=== WHAT TO WORK ON ===
From the data below, set down exactly the lines between the one holding "Given: Select the" and the one holding "This screenshot has height=231, width=411.", inclusive, and no others.

──────── PROVIDED DATA ────────

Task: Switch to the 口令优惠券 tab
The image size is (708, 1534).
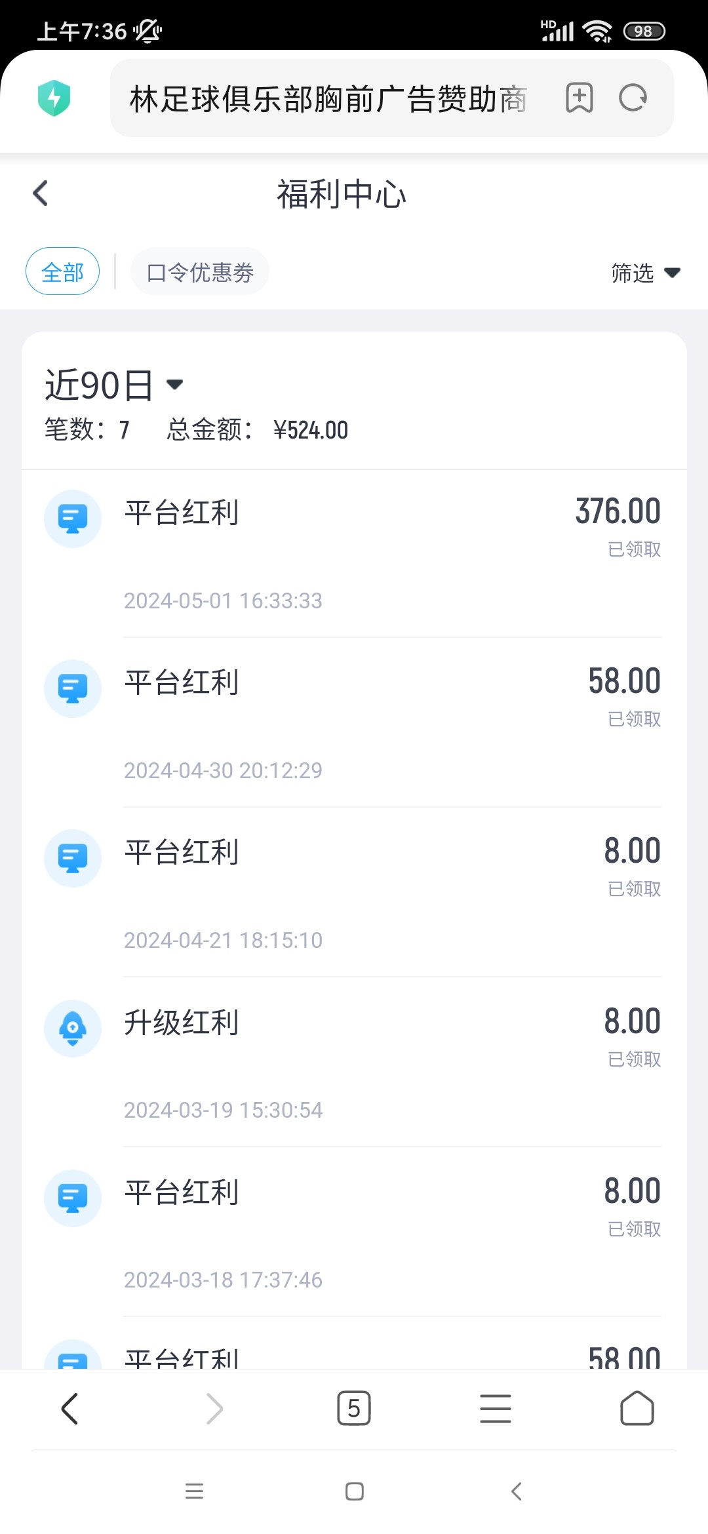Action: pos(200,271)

────────
──────── PROVIDED DATA ────────

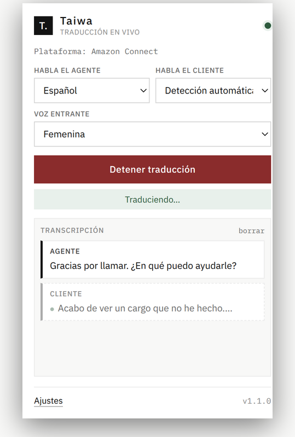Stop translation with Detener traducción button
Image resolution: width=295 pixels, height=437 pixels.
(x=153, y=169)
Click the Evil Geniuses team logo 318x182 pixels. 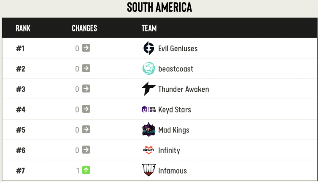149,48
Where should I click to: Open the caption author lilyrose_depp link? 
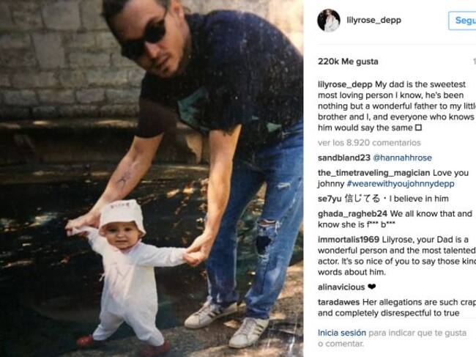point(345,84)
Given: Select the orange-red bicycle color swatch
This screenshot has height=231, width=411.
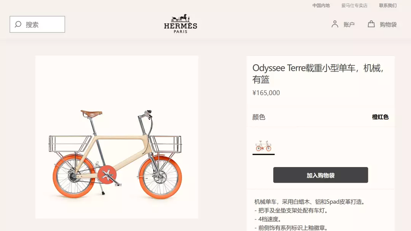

────────

=== OUTPUT FOR THIS TASK ===
Given: Select the orange-red bicycle color swatch
This screenshot has height=231, width=411.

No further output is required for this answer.